U.K. Retail Sales Rise More Than Forecast on Clothing Demand

U.K. retail sales rose more than economists forecast in September on increased demand for winter clothing and school uniforms.

Sales including fuel gained 0.6 percent from August, when they fell 0.1 percent, the Office for National Statistics said today in London. The median forecast of 24 economists in a Bloomberg News survey was for a 0.4 percent gain. Clothes surged 2.1 percent, adding 0.2 percentage points to total sales.

While cooling inflation is easing the squeeze on Britons, any recovery in consumer spending may be kept in check as the economy struggles to recover from a recession and government budget cuts undermine sentiment. With the Bank of England’s current stimulus round finishing next month, policy makers said yesterday they were split on the need for more so-called quantitative easing to aid the economy.

The data suggest “consumers loosened their purse strings a little, albeit partly due to temporary factors,” said Samuel Tombs, an economist at Capital Economics Ltd. in London. Still, “renewed pressure on households’ income suggests that sales volumes will struggle in the coming months.”

Within clothing, the statistics office said sales were helped by the introduction of winter collections. Retailers also reported that there was a boost “as consumers put off purchases of school uniforms until early September.”

Unemployment

The pound erased its decline against the dollar after the report was released. It was at $1.6161 as of 10:45 a.m. in London, up 0.1 percent on the day.

Furniture sales rose 3.5 percent in September, while food sales slipped 0.2 percent, the statistics office said. From a year earlier, overall retail sales rose 2.5 percent.

In the third quarter, sales increased 1 percent from the previous three months and were up 2.4 percent from a year earlier. Excluding fuel, retail sales rose 0.6 percent in September from August and gained 2.9 percent on the year.

While Britain’s economy is struggling to recover, the unemployment backdrop has been more positive than after previous recessions.

Jobless claims fell in September and the number of people in work surged to its highest since records began in 1971 in the quarter through August. The June-August jobless rate measured by International Labor Organization methods declined to 7.9 percent, the lowest in more than a year. Consumer confidence rose in September, providing “grounds for optimism,” GfK NOP Ltd. said on Sept. 28.

Consumer Squeeze

Still, while inflation is cooling, it continues to outpace annual earnings growth, which was at 1.7 percent in the three months through August.
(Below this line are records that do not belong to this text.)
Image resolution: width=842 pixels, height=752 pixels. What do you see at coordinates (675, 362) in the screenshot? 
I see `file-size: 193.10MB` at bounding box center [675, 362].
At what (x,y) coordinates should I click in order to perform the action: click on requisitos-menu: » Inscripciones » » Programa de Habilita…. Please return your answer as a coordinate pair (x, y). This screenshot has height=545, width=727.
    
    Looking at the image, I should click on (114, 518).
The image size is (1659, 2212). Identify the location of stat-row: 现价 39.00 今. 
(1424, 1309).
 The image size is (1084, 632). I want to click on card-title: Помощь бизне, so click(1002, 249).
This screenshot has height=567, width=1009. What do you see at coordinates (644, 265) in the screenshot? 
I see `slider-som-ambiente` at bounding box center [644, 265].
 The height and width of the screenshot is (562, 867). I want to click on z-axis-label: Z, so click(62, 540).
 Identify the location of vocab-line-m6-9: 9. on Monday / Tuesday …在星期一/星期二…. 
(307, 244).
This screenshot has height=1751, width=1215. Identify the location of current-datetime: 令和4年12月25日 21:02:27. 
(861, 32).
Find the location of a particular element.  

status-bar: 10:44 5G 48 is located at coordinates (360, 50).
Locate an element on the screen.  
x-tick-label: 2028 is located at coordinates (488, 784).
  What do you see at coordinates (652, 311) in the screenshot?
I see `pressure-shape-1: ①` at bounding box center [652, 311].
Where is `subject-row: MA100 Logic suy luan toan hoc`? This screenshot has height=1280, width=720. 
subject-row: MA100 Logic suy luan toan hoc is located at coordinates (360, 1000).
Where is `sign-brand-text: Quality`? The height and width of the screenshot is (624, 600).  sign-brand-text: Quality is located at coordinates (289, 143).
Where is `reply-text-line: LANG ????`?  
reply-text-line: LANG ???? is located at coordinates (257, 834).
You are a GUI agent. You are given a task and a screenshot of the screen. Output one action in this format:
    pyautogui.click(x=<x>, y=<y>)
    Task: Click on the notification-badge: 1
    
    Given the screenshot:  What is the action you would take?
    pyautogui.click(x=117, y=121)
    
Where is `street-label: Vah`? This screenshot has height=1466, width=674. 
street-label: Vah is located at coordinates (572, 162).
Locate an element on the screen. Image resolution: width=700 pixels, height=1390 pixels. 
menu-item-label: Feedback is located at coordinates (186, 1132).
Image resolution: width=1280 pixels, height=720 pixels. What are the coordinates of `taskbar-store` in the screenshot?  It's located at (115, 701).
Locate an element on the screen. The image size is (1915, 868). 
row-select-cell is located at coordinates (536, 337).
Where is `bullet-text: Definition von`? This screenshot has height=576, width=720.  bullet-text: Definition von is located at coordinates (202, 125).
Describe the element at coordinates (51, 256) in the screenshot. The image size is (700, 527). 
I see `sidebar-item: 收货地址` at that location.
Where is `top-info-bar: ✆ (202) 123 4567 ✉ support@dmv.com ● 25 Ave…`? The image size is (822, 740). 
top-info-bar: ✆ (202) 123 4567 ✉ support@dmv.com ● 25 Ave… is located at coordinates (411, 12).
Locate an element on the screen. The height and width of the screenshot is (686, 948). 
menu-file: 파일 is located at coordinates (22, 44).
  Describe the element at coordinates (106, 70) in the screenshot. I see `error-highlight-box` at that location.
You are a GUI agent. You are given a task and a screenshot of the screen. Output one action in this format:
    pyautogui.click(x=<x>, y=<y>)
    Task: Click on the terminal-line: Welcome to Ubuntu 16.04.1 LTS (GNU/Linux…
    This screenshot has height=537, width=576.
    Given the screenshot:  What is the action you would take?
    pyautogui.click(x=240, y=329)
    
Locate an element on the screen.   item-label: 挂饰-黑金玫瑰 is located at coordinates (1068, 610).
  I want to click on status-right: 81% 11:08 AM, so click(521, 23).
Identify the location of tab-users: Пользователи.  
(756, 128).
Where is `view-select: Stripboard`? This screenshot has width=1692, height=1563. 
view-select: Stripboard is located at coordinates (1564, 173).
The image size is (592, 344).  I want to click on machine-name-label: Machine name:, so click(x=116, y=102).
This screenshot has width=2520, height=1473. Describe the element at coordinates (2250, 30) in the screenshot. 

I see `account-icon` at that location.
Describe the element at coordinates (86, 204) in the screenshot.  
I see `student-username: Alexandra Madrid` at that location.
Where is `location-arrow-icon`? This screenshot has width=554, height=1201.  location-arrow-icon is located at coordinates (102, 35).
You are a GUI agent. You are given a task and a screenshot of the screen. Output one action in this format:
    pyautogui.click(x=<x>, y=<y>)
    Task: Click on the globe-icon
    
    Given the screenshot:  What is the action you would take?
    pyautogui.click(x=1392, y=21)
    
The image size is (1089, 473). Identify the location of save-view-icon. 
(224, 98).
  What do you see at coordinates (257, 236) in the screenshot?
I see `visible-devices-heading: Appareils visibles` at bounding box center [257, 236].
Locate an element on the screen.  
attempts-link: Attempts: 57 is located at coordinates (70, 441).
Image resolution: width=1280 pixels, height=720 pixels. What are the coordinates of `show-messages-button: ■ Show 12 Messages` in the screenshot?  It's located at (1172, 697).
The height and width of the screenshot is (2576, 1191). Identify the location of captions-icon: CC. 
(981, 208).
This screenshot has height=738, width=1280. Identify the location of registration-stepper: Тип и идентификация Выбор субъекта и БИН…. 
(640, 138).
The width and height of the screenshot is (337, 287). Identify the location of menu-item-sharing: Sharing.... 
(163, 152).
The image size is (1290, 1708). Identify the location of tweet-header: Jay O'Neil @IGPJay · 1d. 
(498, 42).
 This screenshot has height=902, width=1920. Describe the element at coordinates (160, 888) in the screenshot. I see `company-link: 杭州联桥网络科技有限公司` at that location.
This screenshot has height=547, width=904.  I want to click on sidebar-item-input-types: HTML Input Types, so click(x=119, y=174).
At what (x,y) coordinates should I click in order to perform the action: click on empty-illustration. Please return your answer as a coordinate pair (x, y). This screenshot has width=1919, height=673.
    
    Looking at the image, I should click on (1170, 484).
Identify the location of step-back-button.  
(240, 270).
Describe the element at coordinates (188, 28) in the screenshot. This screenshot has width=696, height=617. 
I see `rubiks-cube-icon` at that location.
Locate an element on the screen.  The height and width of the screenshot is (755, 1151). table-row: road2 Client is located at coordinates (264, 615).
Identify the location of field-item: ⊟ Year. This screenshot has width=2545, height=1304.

That compares with inflation of 2.2 percent in September, and the squeeze on incomes may intensify after some of Britain’s biggest power companies announced price increases in recent weeks.

Next Plc (NXT), the U.K.’s second-largest clothing retailer, said last month that sales in August and early September were “disappointing” and it remains “cautious about the economic outlook.”

The annual retail sales deflator, a measure of changes in shop prices, rose to 0.7 percent in September from 0.2 percent in August, the statistics office said. Excluding auto fuel, the deflator increased to 0.5 percent from 0.3 percent. The deflator on food sales was 2 percent.

The Bank of England said in the minutes of its October meeting, released yesterday, that policy makers have “differences of view” on the outlook. The central bank’s current stimulus round ends next month, leaving officials facing a decision over whether to expand QE again.

“Some members felt that there was considerable scope for asset purchases,” the central bank said. “Other members, while acknowledging that asset purchases had the scope to lower long- term yields further, questioned the magnitude of the impact that lower long-term yields on corporate debt and equity would have on the broader economy.”